USPS Backs Off its Plan to Close Rural Post Offices

May 9, 2012
Reacting to an outcry from small towns, the USPS has abandoned plans to close 3,700 post offices and will instead shorten retail window hours.

The U.S. Postal Service has backed off its earlier announced plan to shut down as many as 3,700 post offices (most of them in rural areas), and has instead come up with a strategy aimed at shortening retail window hours to match customer use. The USPS has also provided a framework to achieve significant cost savings as part of the plan to return the organization to financial stability.

While modifying the hours when the retail windows would be open, the USPS says that access to the retail lobby and to PO boxes would remain unchanged, and that individual towns’ ZIP Codes and community identities would be retained. There had been a fear that by closing thousands of rural post offices and consolidating small towns into a single post office branch that the identity of these communities would be in jeopardy.

“We’ve listened to our customers in rural America and we’ve heard them loud and clear – they want to keep their Post Office open,” says Patrick Donahoe, Postmaster General and CEO.

“The Post Offices in rural America will remain open unless a community has a strong preference for one of the other options,” adds Megan Brennan, COO of the USPS. “We will not close any of these rural Post Offices without having provided a viable solution.”

The new strategy would be implemented over a two-year, multi-phased approach and would not be completed until September 2014. Once implementation is completed, the USPS estimates savings of a half billion dollars annually.

The USPS will provide an opportunity for the Postal Regulatory Commission (PRC) to review this plan prior to making any changes. The USPS intends to file a request for an advisory opinion on the plan with the PRC later this month. Community meetings would then be conducted to review options in greater detail. Communities will be notified by mail of the date, time and location of these meetings.

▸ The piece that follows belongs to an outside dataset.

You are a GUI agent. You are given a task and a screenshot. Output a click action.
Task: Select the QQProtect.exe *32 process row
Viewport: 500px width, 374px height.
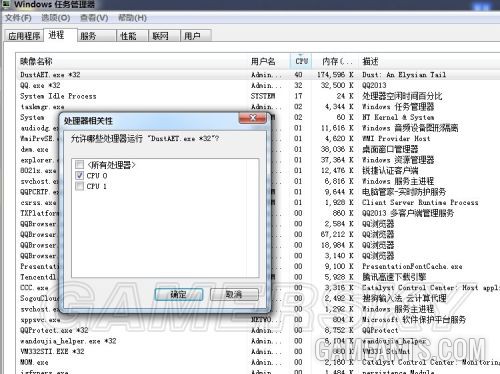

This new option complements existing alternatives, which include:

· Providing mail delivery service to residents and businesses in the affected community by either rural carrier or highway contract route;
· Contracting with a local business to create a Village Post Office; and
· Offering service from a nearby Post Office.

A voluntary early retirement incentive for the nation’s more than 21,000 non-executive postmasters was also announced.